Bueno, bueno, bueno… hoy he dado con otro estudio científico “curioso” (o surrealista, no sé muy bien qué adjetivo emplear; ya me faltan hasta las palabras):
Resulta que toda la vida nos han aconsejado comprar prendas con rayas verticales para disimular esas lorcitas revoltosas que se empeñan en asomar acá y allá, y ahora los científicos tiran por tierra hasta ese socorrido recurso. ¡Ay, señor, señor! ¿Les habrán pagado por semejante hazaña científica? Menos mal que el color negro sigue estilizando la figura, según afirman estos sesudos personajes. Sabiendo eso, ya podemos dormir tranquilos esta noche y las siguientes.
A mí, con tantas “sesudeces” me están entrando ganas de abrir en este blog una sección dedicada a estudios científicos para troncharse de risa (o para llorar, no sé). Seguro que me sobraría material.
Parece que el mes de septiembre ha entrado escaso de noticias (supongo que eso es bueno; significa que durante estos días no ha ocurrido ninguna catástrofe nueva ni ha estallado ninguna guerra). Primero, los medios airearon el sobado tema de la depresión postvacacional. El famoso síndrome (¿por qué hoy en día los “expertos” llaman síndrome a todo?). Ahora, hablan del gen alelo 334 que, según un estudio del Instituto Karolinksa de Estocolmo, predispone a algunos hombres a la infidelidad. Con ese hallazgo, a partir de ahora, el pecador pillado in fraganti podrá cantar aquella vieja canción de Jeannette con nueva letra: “Yo… soy infiel…porque el gen me hizo así…”. Y todos tan panchos.
Así que, señoras, desde este momento, si nuestra media naranja nos cornamenta, ya no nos queda ni el consuelo de poner al señor de vuelta y media. Deberemos comprenderle y mimarle como si hubiera contraído la gripe aviar, porque la culpa del desliz ya no es suya. La tiene su mapa genético. ¿Qué puede hacer el pobre diablo si un gen lelo le hace precipitarse al abismo del vicio?
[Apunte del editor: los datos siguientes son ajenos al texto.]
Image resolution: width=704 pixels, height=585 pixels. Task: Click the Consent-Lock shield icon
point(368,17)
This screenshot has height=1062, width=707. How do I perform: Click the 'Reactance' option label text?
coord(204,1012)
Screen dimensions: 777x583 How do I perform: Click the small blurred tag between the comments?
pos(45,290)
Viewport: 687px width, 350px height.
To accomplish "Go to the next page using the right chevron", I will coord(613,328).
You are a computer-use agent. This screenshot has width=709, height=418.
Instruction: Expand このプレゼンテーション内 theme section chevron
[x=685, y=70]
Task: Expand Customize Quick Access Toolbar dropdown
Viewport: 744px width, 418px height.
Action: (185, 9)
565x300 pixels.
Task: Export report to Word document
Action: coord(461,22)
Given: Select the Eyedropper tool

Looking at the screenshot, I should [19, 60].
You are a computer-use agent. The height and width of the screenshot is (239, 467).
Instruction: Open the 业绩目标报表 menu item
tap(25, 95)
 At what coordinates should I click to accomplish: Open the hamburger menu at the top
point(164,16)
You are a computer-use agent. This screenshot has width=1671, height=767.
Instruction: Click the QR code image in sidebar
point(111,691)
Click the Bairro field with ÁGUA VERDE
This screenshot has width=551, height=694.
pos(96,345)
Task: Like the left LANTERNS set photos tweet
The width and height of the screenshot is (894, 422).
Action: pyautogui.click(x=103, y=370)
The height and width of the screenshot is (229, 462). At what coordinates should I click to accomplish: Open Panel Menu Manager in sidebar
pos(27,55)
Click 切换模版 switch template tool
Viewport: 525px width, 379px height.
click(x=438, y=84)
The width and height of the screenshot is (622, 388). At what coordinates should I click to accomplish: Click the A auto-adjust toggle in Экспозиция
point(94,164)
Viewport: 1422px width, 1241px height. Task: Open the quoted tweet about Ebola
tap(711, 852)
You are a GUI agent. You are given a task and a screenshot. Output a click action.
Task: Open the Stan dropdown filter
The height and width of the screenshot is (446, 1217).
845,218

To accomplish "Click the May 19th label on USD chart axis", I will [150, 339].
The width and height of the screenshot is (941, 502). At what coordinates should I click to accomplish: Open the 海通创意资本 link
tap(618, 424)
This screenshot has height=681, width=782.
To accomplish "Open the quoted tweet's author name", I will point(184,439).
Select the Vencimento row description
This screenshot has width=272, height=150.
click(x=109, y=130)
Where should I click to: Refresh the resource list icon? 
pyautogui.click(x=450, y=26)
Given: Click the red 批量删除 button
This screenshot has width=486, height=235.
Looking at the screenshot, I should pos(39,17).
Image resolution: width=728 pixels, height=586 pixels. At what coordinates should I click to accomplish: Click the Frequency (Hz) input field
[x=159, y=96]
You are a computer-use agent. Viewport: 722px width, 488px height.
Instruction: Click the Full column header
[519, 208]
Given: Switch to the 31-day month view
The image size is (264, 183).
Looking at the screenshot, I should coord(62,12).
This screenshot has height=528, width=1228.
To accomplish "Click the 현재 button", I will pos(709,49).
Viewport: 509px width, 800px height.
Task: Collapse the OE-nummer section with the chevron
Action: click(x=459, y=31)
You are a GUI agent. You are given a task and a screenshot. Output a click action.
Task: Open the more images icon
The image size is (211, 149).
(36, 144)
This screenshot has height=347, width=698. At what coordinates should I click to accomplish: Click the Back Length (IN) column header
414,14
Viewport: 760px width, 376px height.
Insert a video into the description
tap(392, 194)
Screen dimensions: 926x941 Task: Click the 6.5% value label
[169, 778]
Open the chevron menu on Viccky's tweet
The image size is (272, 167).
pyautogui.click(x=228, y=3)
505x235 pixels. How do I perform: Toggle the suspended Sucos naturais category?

Y digo yo que ahora, para compensar, los estudiosos del Instituto Karolinksa deberían descubrir algún gen (lelo o listo, da igual) que justifique la infidelidad femenina. Así, las mujeres podríamos pecar tan a gustito y todo se arreglaría con esgrimir un justificante del médico. Ya se sabe que lo que dicen los galenos va a misa.